Tabu even has Biwi No 2 (the Hindi version of a Telugu film) to her credit. Tabu’s career began in the early 90s with the three Khans—Salman, Aamir and Shah Rukh. Clearly, they’ve left her far behind. And there was nothing she could have done about it, it seems. When Hindi film industry’s biggest banner Yash Raj Films cast her, it was in a role nobody recalls in Fanaa. “If she were in Hollywood,” says Bhandarkar, who made the hit Chandni Bar with her, “her career would have undoubtedly scaled new heights.” Unfortunately for Tabu, she happened to be a woman in Bollywood, India’s Hindi film industry.

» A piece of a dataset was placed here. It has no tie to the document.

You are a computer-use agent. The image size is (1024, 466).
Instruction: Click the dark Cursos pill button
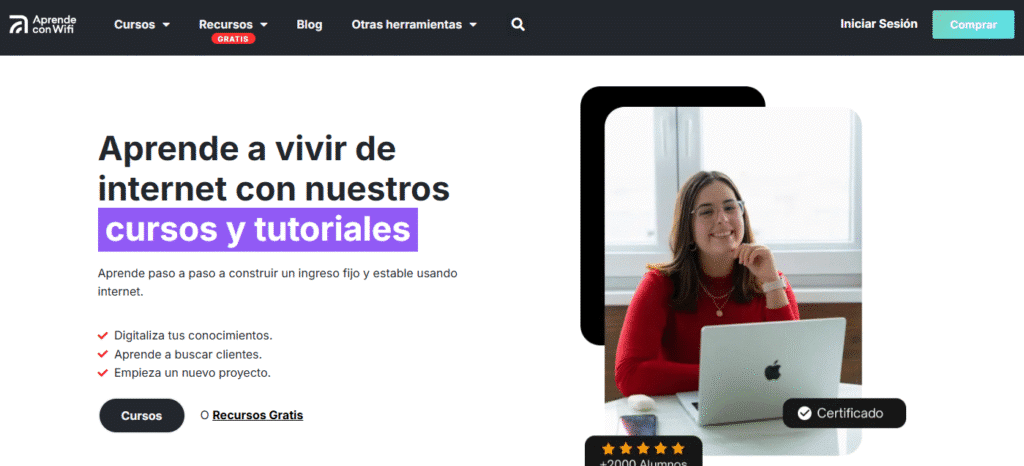tap(142, 416)
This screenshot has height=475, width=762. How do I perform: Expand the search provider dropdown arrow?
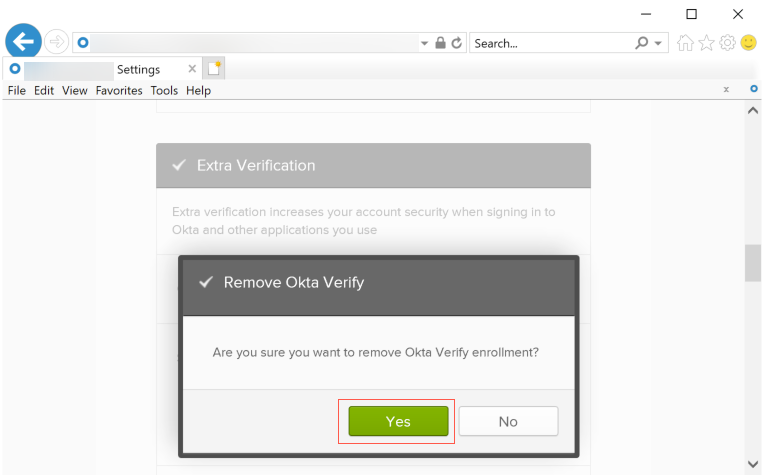tap(659, 43)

Last week, a leading Mumbai daily, quoting sources, reported on a movie called 7 Days in Paris to be directed by Sanjay Gadhvi. It was to star Imran Khan and Katrina Kaif. Now, Imran Khan has so far acted in two movies, Katrina’s been the heroine in about 15. Both had rehearsed for the role and shooting was about to begin on 25 June. But when Katrina saw the final version of the script, she noticed her role had become considerably less than what was first narrated to her. Imran Khan, unnerved by the failure of his Kidnap with the same director, had suggested some script changes which the director just had to accept. The report quoted Katrina as saying that she “was still in talks”. Film articles in newspapers are unreliable, but this is an eminently plausible scenario. It seems the Hindi film industry has only one god: the male star.

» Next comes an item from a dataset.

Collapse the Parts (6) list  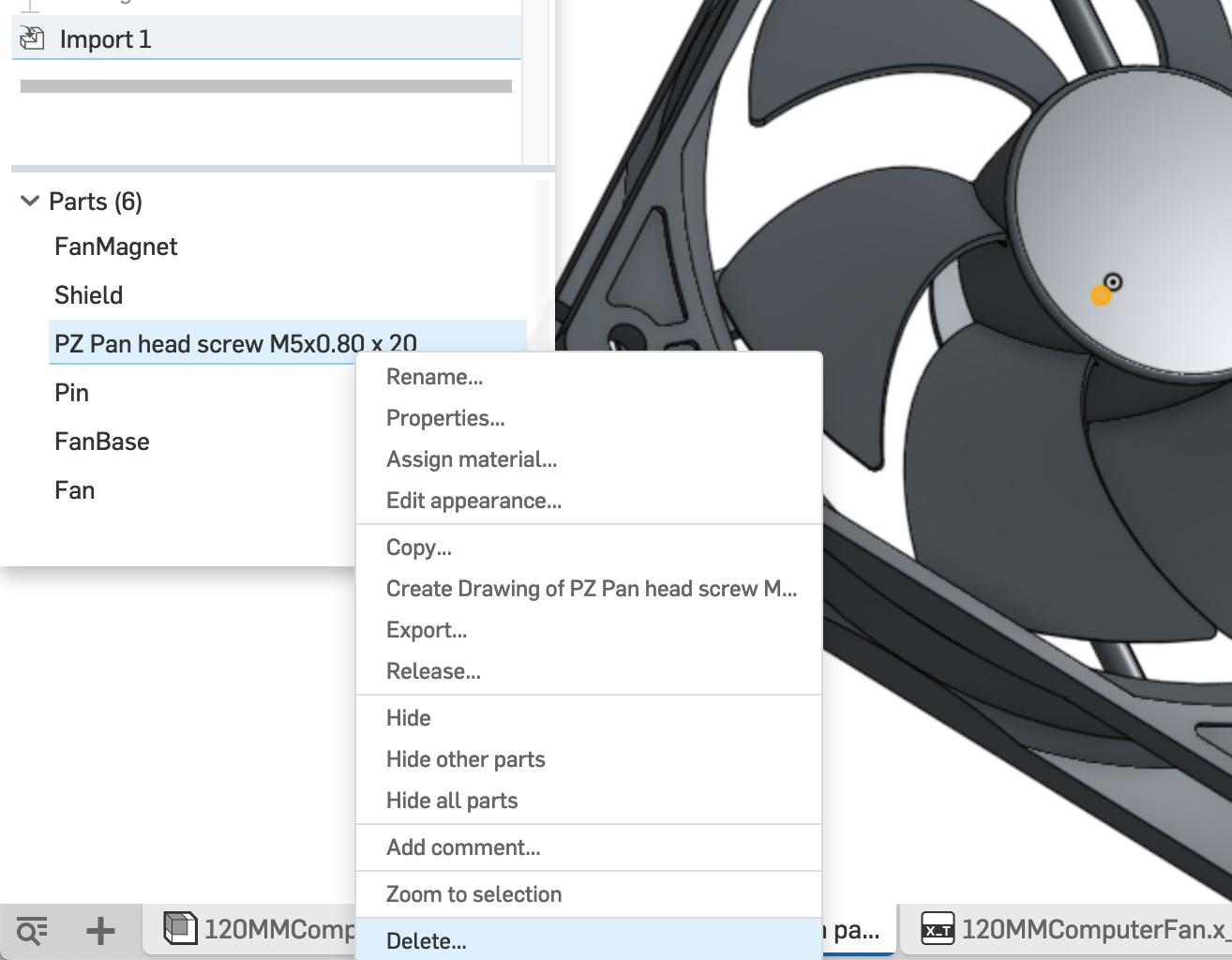pos(30,201)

When Bipasha Basu’s name wasn’t announced in Raaz: The Mystery Continues, the sequel to her film Raaz, she didn’t mind. And now when she’s been left out of the Race sequel, Bipasha Basu isn’t surprised. She knows that’s how things go, around here. “In Bollywood, the heroines are never signed for sequels. It’s a tradition. Just check the sequels. The guys get repeated. The girls don’t. It’s a man’s world. I don’t feel like a second citizen for that. When Raaz 2 was made, everyone kept asking why I wasn’t in it. But I never worried about that. No point in crying about it,” Bipasha Basu has been quoted as saying.

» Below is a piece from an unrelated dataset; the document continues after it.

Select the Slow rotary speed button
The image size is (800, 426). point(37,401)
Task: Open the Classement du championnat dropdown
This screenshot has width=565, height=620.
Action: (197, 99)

“Heroines are art direction,” says Paromita Vohra, a documentary filmmaker and writer, using a nicer expression for prop. “It doesn’t matter in many cases who the actress is going to be. The narrative is built around the star hero. The heroine could be anyone.” And because the women don’t matter, their characters become shallow, subservient stereotypes. Vohra remembers once sitting with a director to plan a scene. It was a typical one—smart alec boy pursuing pretty girl. There were a number of options being discussed. In one, the boy accosts the girl, and keeps guessing her name and then hits upon the right one, surprising her. And in the other, which Vohra liked, the girl volunteers her name, startling the boy. When she finished narrating the second version, the director told her, “I will not have immorality in my movies.” When she tried to reason with him, he added, “I also don’t approve of one-night stands in my movies.” She gave up arguing then. “Where was he jumping to?” asks Vohra. “The girl was just telling the boy her name.”
The flip side to the argument is that actresses like Priyanka Chopra and Kareena Kapoor have pulled off successes scripted around their roles, perhaps even around them. Fashion and Jab We Met are the oft-quoted examples. “I think Indian cinema has changed tremendously in the last ten years,” says Priyanka Chopra, “Fashion is again proof of that. Also, I do think that the role of women in films has been enhanced, and quite often, they are central to the storyline.” But (or the flip side to the flip side) this is what happens when Kareena Kapoor makes a Jab We Met: it’s so rare that her mother breaks into tears on seeing it (as revealed by Ms Kareena in an interview last year). And every Jab We Met is surrounded by a sea of Golmaal Returns, 36 China Town, Tashan, and so on right up to Refugee, the movie which launched her in 2000 where the Refugee is, not surprisingly, a man. Likewise with Priyanka Chopra. True, Fashion was about her. In fact, she took it on with apprehension. “She had to portray a model who does drugs and has a one-night stand which she feared would go against her public image. It took me some time to convince her, but it turned out well for both of us,” says Bhandarkar, who directed the movie.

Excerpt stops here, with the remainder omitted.